What kinds of survival strategies have been helpful to many African-Americans as they have had to navigate two different cultures?

If there are social rewards for being 'good' and severe sanctions for being 'out of line', how likely is it that African Americans would be authentic in settings where they are being evaluated or assessed?

What might be the relationship of an African American Woman to a white women in an authority position. What is the historical background for this experience?

What about the relationship of an African American woman to a white man?

How might an African American man relate to a white woman in authority? A White man? What is some of the historical background for this experience?

How might African Americans deal with their anger towards a white person in a mental health setting? What is socially sanctioned and what is not? How could a person of color figure out the rules?

Do our diagnostic categories help or hurt people? Do they help us? How?
Are they flexible enough or elastic enough to incorporate experiences of oppression?

When making assessments, are we able to identify the resilience and assets of people who are not like ourselves?

If we work in agencies, are we gatekeepers? If so, do we frequently examine our rules and procedures for their impact on diverse communities? With whom do we confer to check this out?
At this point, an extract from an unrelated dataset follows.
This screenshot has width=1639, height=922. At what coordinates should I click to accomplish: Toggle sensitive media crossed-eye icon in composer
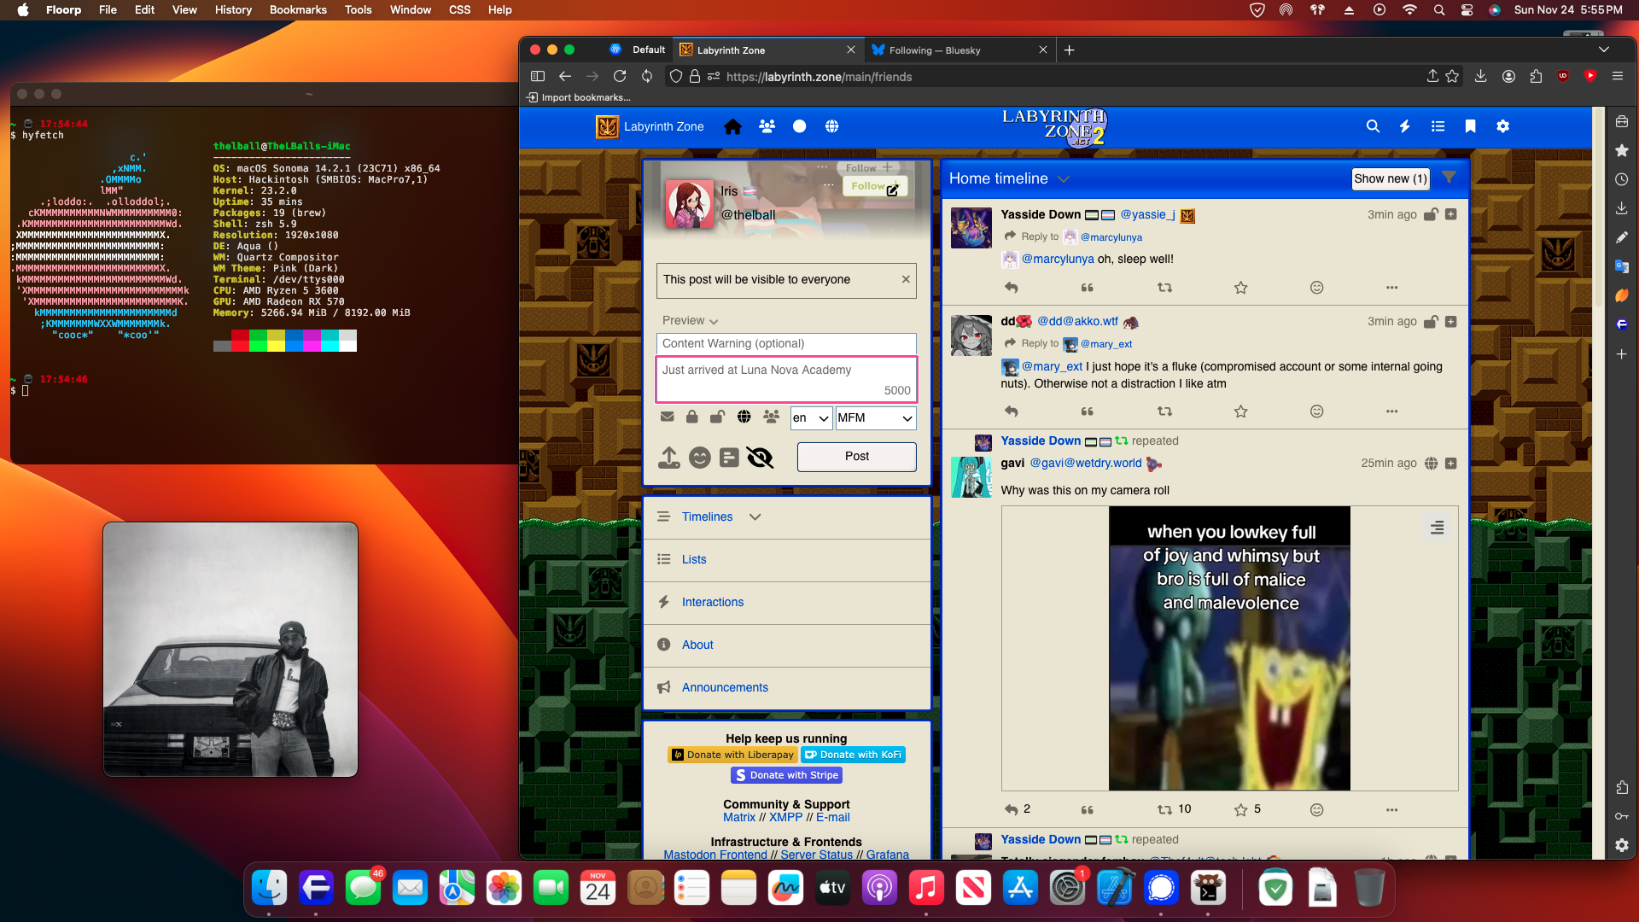(759, 458)
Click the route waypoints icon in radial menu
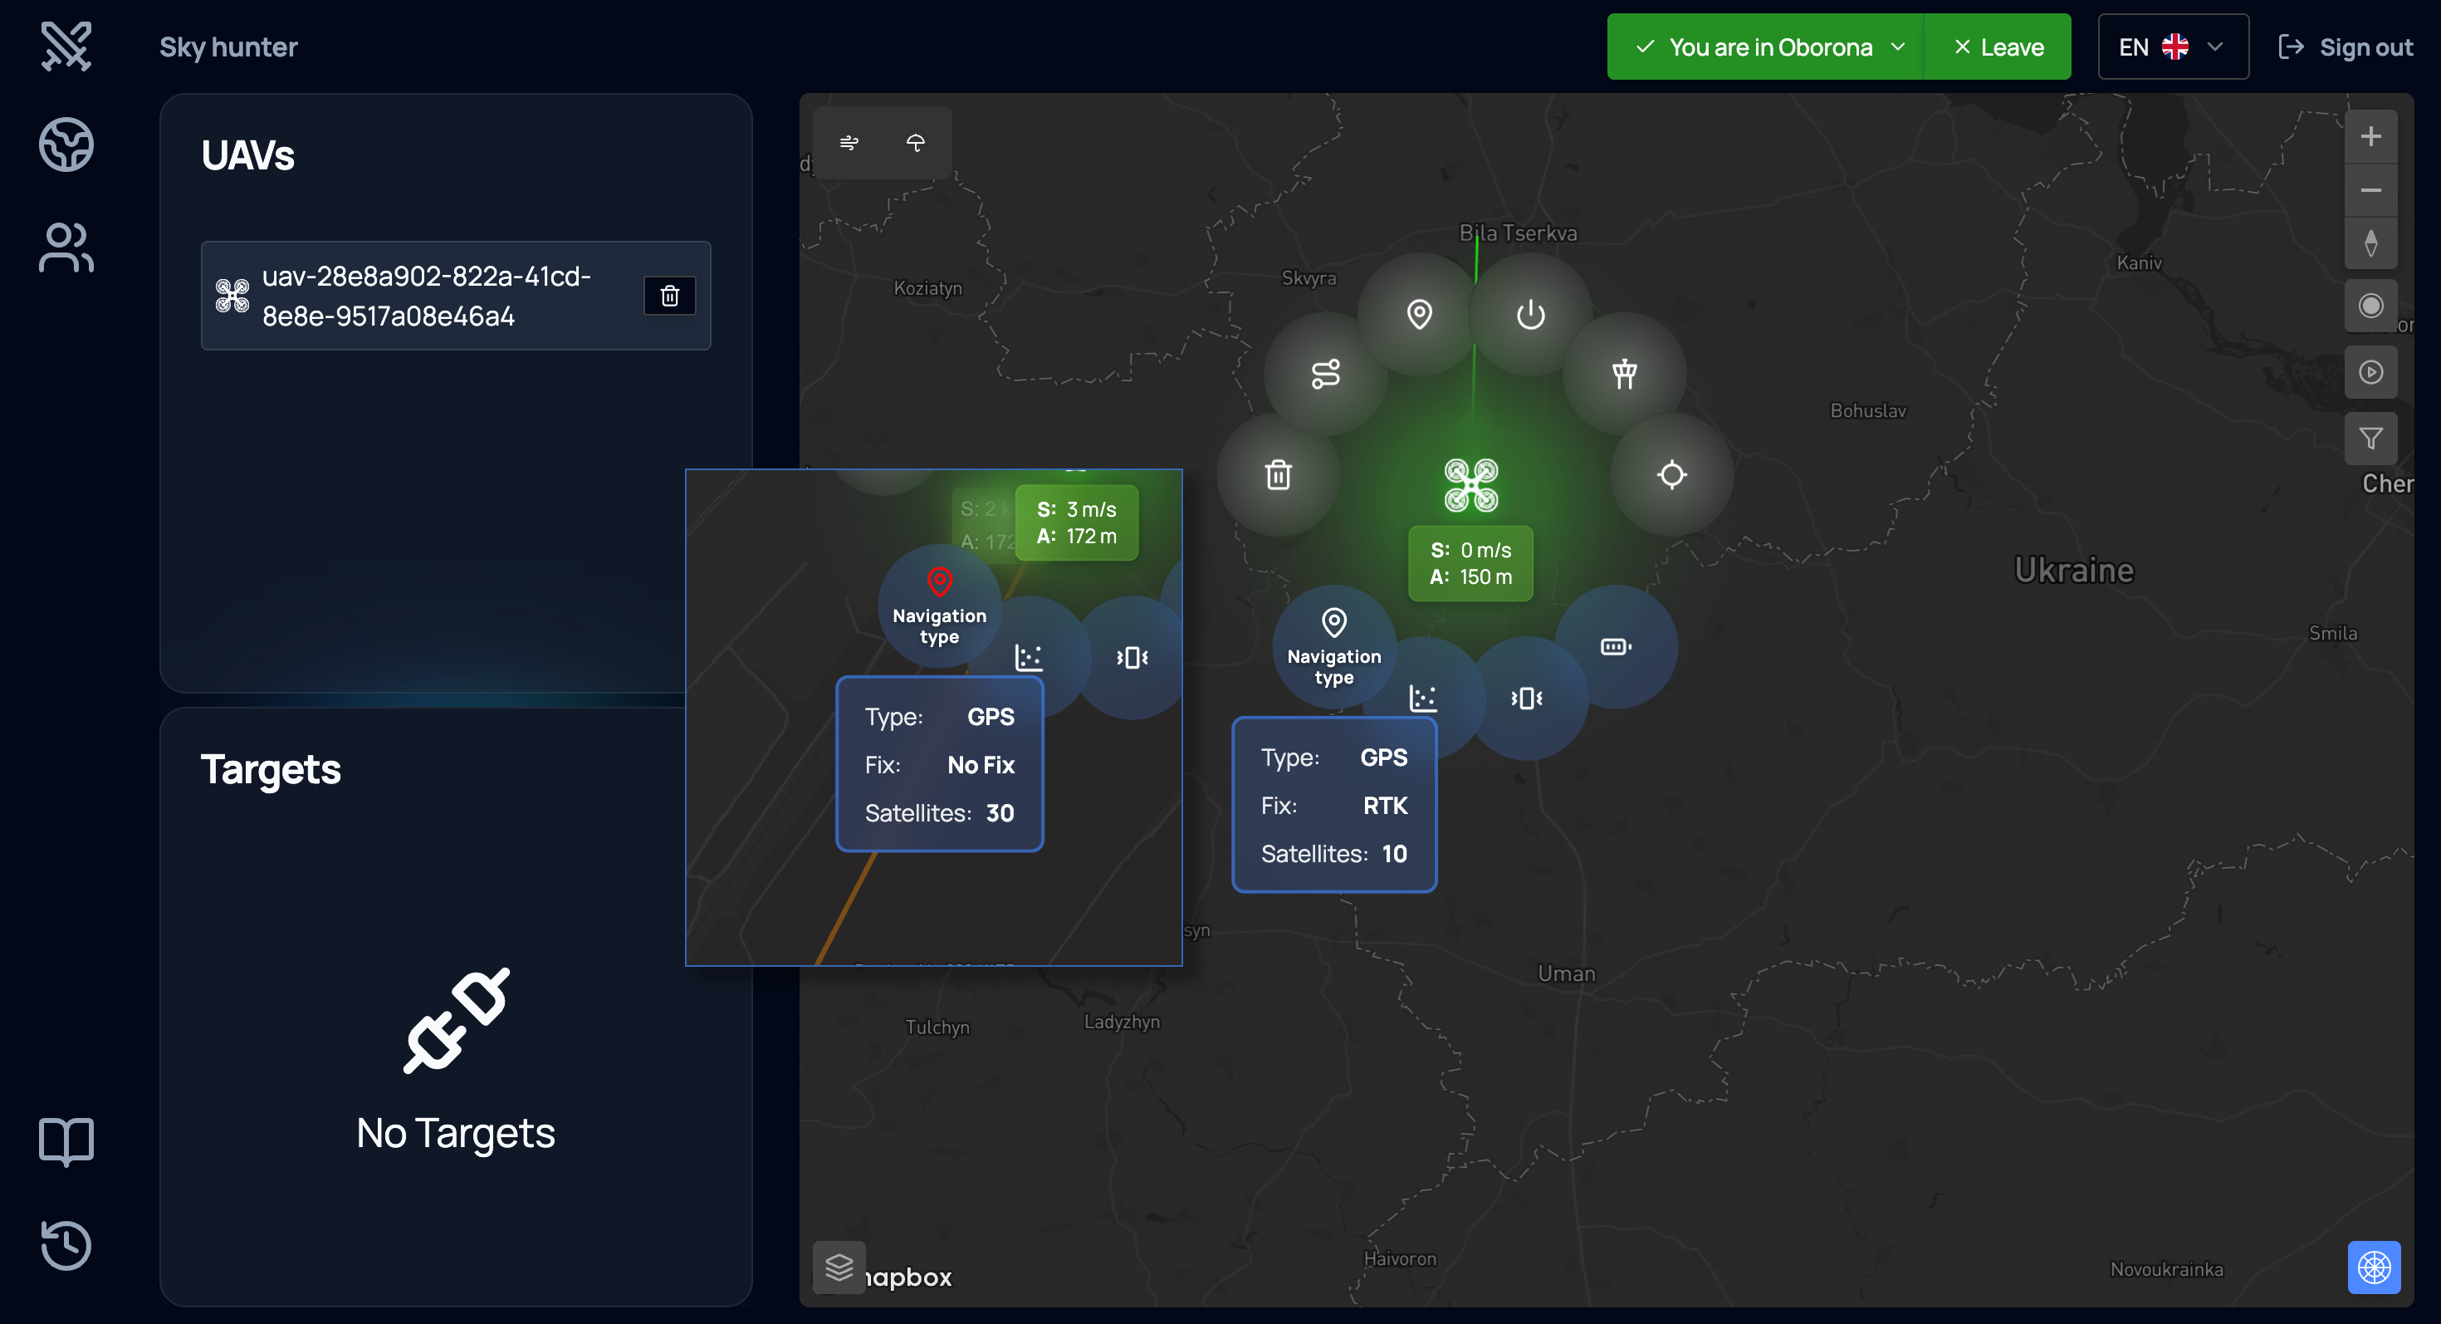This screenshot has height=1324, width=2441. (1325, 373)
Graduate schools of social work, psychology and counseling are not graduating nearly enough mental health professionals from diverse communities to mirror the changing demographics in the NYC area. This means that many agencies serving populations of color will continue to have staff which is largely white. As a professional community how can we find creative and culturally sensitive ways to serve our clients?


Does our professions commitment to credentials hurt our ability to expand our range of services?


*The Peoples Insitute for survival and Beyond is a national collective of experiences organizers and educators dedicated to building an effective movement for social change and consider racism the primary barrier. (www.thepeoplesinstitute.org)

©Gail K. Golden
2004

According to many research studies, the reliability of the DSM is not terrific. (That is, several clinicians who use the book and see the same patient will get a different diagnosis.) Reliability is especially poor for general clinicians, as opposed to structured interviewers conducting research. Why have we many of us been so quick to treat the DSM like a sacred text, and how has this effected our clients.
(For more about this see the Article The Dictionary of Disorder by Alex Spiegel
in The New Yorker Magazine, 1/3/05, p.56-63.